#### Your objective
Search the records for "agent" and copy each line that holds it.
Entries shown below:
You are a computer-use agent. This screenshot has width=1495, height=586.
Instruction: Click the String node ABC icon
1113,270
End of Entries shown.
Entries shown below:
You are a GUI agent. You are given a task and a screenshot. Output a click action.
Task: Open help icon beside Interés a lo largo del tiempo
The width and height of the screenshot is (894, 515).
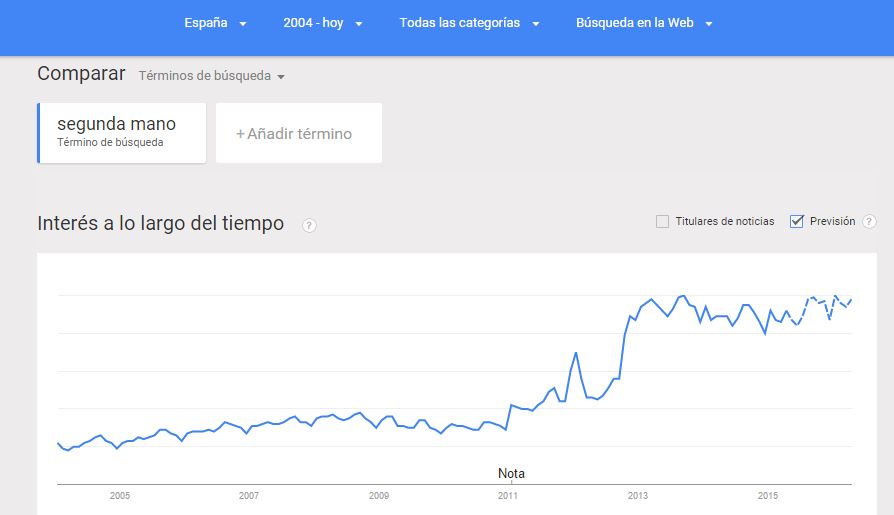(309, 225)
End of Entries shown.
#### The answer
You are a computer-use agent. This screenshot has width=1495, height=586.
You are a GUI agent. You are given a task and a screenshot. Output a click action.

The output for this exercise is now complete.